> _Records_:

============================================================

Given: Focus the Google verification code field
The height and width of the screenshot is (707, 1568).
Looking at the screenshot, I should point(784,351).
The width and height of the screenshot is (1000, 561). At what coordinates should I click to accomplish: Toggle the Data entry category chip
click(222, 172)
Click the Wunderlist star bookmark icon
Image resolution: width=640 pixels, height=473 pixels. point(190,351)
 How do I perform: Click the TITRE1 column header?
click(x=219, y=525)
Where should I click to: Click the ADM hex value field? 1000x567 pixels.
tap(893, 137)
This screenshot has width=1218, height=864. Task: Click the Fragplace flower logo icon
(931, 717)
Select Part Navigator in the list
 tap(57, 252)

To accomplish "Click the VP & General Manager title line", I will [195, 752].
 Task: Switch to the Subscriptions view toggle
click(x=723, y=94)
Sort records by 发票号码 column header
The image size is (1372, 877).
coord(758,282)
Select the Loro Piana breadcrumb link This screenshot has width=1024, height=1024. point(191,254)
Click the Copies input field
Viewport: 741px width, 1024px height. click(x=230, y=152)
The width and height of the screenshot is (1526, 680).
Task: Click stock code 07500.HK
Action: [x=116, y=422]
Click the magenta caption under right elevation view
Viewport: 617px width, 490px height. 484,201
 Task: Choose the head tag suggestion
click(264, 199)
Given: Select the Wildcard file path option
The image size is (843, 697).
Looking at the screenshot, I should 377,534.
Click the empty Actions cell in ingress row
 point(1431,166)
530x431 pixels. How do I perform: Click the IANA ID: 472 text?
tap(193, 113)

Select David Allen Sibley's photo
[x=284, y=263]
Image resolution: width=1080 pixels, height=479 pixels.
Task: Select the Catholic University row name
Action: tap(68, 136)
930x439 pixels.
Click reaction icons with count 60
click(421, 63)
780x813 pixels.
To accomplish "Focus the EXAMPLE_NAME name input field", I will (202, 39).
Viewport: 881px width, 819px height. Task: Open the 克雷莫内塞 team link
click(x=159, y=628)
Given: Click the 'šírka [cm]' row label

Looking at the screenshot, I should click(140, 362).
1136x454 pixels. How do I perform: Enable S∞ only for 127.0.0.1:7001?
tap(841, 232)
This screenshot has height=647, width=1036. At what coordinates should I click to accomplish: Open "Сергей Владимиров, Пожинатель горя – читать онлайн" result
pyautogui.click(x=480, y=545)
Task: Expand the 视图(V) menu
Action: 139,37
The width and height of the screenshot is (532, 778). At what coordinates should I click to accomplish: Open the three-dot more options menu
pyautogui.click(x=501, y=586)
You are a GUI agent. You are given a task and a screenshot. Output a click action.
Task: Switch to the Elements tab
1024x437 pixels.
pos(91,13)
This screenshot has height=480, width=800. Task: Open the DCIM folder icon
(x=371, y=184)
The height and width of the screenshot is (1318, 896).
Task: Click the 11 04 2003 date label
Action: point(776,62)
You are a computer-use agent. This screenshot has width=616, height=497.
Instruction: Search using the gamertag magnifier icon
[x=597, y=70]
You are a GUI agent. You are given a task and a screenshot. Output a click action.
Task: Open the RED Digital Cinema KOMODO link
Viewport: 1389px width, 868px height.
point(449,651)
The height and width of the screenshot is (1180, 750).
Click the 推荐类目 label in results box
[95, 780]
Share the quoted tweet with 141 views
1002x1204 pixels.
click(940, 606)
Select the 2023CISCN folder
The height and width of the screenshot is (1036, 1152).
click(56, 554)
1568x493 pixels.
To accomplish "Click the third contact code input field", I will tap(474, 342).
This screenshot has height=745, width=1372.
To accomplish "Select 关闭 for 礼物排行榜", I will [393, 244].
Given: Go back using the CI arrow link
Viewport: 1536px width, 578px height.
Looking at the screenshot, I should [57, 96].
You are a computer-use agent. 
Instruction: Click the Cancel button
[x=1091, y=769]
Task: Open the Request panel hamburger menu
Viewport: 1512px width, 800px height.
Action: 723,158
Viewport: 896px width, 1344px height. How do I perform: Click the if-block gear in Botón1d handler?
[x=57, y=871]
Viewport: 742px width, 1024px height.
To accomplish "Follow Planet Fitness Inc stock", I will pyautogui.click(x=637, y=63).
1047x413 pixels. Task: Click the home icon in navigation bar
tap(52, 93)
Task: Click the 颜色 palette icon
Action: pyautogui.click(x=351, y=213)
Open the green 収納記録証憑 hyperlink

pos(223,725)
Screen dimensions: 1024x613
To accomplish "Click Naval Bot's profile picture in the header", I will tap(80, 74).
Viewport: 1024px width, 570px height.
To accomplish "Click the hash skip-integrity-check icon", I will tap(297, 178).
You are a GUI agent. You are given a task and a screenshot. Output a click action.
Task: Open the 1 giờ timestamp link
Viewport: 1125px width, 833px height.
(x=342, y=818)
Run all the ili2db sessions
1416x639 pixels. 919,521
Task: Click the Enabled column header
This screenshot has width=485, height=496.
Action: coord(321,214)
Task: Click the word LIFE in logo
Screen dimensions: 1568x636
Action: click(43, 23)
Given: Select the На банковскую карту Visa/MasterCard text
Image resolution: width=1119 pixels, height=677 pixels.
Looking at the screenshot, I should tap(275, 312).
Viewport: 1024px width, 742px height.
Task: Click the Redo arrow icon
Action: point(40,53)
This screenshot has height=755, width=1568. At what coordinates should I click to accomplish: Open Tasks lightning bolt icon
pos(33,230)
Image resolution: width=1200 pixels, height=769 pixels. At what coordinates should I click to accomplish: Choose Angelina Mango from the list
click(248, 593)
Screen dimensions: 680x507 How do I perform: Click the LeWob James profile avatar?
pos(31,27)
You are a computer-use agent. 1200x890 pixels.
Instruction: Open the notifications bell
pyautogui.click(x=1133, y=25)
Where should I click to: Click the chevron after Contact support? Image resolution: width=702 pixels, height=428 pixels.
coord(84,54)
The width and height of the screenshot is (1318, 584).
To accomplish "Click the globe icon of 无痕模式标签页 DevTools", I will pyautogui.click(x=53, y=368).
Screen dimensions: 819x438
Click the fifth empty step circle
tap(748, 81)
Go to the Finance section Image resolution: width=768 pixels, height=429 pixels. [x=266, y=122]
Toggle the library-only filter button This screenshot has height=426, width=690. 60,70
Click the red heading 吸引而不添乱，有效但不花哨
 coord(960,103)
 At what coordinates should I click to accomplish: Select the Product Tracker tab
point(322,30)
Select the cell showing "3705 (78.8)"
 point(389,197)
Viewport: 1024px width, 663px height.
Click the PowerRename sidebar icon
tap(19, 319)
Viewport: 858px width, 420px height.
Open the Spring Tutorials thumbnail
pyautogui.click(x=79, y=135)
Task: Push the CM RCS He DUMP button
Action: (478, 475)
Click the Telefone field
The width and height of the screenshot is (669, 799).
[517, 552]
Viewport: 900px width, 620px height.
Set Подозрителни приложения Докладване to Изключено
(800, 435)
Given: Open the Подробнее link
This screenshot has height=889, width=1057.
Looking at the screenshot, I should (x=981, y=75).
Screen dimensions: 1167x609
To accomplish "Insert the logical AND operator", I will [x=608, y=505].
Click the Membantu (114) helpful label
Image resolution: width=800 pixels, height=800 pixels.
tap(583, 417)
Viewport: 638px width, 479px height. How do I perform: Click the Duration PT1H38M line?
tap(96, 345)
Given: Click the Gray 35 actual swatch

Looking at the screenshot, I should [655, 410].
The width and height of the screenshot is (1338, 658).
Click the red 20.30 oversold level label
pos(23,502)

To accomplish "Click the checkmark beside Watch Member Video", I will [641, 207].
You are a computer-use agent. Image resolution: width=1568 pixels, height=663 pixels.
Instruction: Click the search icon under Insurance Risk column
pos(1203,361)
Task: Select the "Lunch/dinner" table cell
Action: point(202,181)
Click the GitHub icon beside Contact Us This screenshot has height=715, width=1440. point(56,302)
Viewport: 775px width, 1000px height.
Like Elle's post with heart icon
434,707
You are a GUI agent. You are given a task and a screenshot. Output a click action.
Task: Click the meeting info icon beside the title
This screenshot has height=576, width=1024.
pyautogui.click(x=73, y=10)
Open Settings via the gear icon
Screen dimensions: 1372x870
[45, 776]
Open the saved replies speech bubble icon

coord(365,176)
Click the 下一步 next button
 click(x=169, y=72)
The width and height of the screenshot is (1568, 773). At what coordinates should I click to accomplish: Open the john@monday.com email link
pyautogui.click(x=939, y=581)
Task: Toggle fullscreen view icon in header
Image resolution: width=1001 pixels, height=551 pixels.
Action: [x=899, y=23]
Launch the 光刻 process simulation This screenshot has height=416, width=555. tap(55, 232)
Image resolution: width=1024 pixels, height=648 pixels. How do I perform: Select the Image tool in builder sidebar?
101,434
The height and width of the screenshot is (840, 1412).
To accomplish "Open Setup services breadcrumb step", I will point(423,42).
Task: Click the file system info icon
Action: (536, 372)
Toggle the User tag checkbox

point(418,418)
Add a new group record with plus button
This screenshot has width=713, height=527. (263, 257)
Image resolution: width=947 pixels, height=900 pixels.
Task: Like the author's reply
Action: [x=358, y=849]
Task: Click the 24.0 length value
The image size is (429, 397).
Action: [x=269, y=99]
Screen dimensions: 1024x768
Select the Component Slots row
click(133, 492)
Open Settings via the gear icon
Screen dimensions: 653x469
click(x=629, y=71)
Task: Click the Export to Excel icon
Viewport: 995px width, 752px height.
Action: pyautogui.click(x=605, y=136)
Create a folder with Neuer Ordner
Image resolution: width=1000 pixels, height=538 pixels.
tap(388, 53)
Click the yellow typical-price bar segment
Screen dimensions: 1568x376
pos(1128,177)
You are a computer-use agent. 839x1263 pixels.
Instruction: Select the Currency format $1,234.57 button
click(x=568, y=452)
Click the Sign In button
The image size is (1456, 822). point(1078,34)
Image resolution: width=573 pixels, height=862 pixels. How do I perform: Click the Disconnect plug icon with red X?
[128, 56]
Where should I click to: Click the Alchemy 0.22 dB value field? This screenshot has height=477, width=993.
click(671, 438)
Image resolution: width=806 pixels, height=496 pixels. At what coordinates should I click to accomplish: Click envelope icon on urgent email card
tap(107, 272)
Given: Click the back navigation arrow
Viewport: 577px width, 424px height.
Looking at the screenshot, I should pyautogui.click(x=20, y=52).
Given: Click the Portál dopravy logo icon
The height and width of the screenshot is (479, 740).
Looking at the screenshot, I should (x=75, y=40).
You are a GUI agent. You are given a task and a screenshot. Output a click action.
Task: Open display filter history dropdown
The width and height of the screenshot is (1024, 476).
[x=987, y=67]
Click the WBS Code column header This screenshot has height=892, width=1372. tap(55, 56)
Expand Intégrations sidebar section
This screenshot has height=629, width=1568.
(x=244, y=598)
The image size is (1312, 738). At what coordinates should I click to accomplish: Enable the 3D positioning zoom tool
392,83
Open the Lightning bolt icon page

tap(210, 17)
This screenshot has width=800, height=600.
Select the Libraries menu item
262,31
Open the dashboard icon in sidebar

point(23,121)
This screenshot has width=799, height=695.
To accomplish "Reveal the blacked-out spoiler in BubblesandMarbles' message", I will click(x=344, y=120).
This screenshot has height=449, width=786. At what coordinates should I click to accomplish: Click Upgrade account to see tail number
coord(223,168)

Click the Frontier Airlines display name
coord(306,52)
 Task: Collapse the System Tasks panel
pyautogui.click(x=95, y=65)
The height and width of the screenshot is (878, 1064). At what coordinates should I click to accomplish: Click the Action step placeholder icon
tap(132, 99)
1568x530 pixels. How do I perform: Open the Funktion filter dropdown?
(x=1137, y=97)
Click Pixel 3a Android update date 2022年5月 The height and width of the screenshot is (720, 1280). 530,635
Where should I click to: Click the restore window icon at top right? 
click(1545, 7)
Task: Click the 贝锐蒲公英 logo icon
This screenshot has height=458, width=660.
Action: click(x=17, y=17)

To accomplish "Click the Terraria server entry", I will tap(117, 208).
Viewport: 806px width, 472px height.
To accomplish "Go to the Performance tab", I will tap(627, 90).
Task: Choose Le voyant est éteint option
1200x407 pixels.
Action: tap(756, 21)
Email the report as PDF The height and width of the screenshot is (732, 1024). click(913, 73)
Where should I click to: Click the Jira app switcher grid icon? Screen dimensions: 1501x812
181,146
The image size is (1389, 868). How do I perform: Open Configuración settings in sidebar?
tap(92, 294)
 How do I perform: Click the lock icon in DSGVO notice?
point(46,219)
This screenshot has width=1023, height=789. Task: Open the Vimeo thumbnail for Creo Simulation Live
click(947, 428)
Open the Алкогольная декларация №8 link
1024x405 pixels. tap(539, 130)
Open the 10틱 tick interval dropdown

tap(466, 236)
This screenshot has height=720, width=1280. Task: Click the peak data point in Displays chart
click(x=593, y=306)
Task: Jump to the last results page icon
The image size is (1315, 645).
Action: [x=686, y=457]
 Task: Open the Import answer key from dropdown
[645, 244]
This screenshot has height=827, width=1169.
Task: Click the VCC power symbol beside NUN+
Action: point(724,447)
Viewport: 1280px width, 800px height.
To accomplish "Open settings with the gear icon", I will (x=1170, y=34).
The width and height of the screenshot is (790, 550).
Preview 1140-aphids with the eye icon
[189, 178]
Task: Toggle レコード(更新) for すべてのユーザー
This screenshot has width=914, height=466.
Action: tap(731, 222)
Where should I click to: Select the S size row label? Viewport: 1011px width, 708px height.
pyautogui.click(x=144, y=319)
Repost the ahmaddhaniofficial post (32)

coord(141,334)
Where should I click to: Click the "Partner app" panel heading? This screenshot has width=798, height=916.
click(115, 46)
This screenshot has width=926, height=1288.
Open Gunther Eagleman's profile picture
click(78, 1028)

============================================================

> _Directions for this task_: From the records above, transcribe exactly the run of lines that opens with the line holding "Open the 10틱 tick interval dropdown" and closes with the line holding "Task: Toggle レコード(更新) for すべてのユーザー", both included.

> _Written answer_:
Open the 10틱 tick interval dropdown

tap(466, 236)
This screenshot has height=720, width=1280. Task: Click the peak data point in Displays chart
click(x=593, y=306)
Task: Jump to the last results page icon
The image size is (1315, 645).
Action: [x=686, y=457]
 Task: Open the Import answer key from dropdown
[645, 244]
This screenshot has height=827, width=1169.
Task: Click the VCC power symbol beside NUN+
Action: point(724,447)
Viewport: 1280px width, 800px height.
To accomplish "Open settings with the gear icon", I will (x=1170, y=34).
The width and height of the screenshot is (790, 550).
Preview 1140-aphids with the eye icon
[189, 178]
Task: Toggle レコード(更新) for すべてのユーザー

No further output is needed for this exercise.